“Who is more of an establishment figure, after all?” Maureen Dowd writes in her New York Times column Saturday. (Gage Skidmore / CC 2.0)

This election year is getting curiouser and curiouser by the minute. But just when it seemed as if nothing could possibly come as a surprise, New York Times mainstay Maureen Dowd comes out with a column about Hillary Clinton that veers sharply off the establishment script, and, even more startling, lands smack on the dot.

That’s good news for Dowd, but for Clinton, the outcome is less certain. On the upside, she could use it as a recruiting tool on susceptible Republican voters.

Below is a brief selection from Dowd’s takedown, which appeared Saturday under the headline “The Perfect G.O.P. Candidate” (hint: She’s not talking about Donald Trump):

All these woebegone Republicans whining that they can’t rally behind their flawed candidate is crazy. The G.O.P. angst, the gnashing and wailing and searching for last-minute substitutes and exit strategies, is getting old.

They already have a 1-percenter who will be totally fine in the Oval Office, someone they can trust to help Wall Street, boost the U.S. Chamber of Commerce, cuddle with hedge funds, secure the trade deals beloved by corporate America, seek guidance from Henry Kissinger and hawk it up — unleashing hell on Syria and heaven knows where else.

The Republicans have their candidate: It’s Hillary.

They can’t go with Donald Trump. He’s too volatile and unhinged.

The erstwhile Goldwater Girl and Goldman Sachs busker can be counted on to do the normal political things, not the abnormal haywire things. Trump’s propounding could drag us into war, plunge us into a recession and shatter Washington into a thousand tiny bits.

Hillary will keep the establishment safe. Who is more of an establishment figure, after all?
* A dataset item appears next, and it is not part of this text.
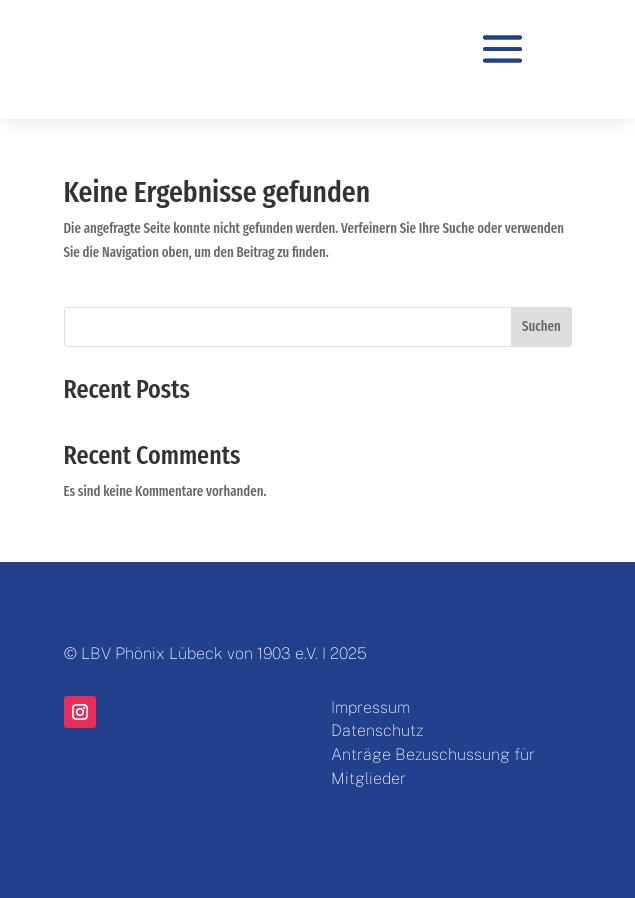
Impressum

Her husband was president, and he repealed Glass-Steagall, signed the Defense of Marriage Act and got rid of those pesky welfare queens.

Right, so that’s likely to get a reader’s attention—more precisely, a New York Times reader’s attention, since Dowd is hardly the first journalist to beat this particular drum. Several others, in fact, have been practically jumping up and down on it for months, if not years. Take, for example, this earlier column by Truthdig Editor in Chief Robert Scheer:

Follow the money and it is obvious that the Democratic Party as much as the GOP is now the plaything of the superrich. GOP nominee Trump is one of the few egomaniacal outliers who think they can game the system on their own. But in this election, for the multinational corporate hustlers who view governance as a means of establishing a convenient world order supportive of their plunder, Clinton triangulation best fits the bill.

And there were others who, like Scheer, overlooked accusations of “helping Trump win” with their criticisms in favor of making a clear-eyed assessment of precisely what Americans would be signing up for if they decide to help install a Clinton II in the Oval Office. A few days after that article launched, The Atlantic’s Russell Berman noticed a trend among a certain bracket of GOP loyalists—namely, billionaires:

Donald Trump is hemorrhaging support among the people that should understand him best: billionaires.

In the last several days, two wealthy Republican donors, one former GOP mayor, and the nation’s second-richest person have all thrown in their lot with Hillary Clinton. The defections not only deprive Trump of millions in potential campaign donations; they give Clinton more powerful surrogates to attack Trump’s most prized strength—his business success.

Still, Dowd’s decision to take up this argument is not insignificant, least of all when considering her parting words, in which she, like a GOP strategist she quotes, compares Clinton to a certain foreign policy mastermind who pushed the U.S. into ill-conceived overseas ventures.